**Task directions**
The result should be the line with "[Non] (387, 912)" followed by every remaining line of the entries, each reproduced exactly, with nothing else.

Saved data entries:
Content starts

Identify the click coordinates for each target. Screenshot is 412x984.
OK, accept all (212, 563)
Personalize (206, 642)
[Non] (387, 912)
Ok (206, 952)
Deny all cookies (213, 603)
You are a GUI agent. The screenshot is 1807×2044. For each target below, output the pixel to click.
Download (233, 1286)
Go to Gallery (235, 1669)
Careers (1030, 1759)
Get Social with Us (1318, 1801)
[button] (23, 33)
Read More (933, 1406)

Content ends

**Solution to this exercise**
[Non] (387, 912)
Ok (206, 952)
Deny all cookies (213, 603)
You are a GUI agent. The screenshot is 1807×2044. For each target below, output the pixel to click.
Download (233, 1286)
Go to Gallery (235, 1669)
Careers (1030, 1759)
Get Social with Us (1318, 1801)
[button] (23, 33)
Read More (933, 1406)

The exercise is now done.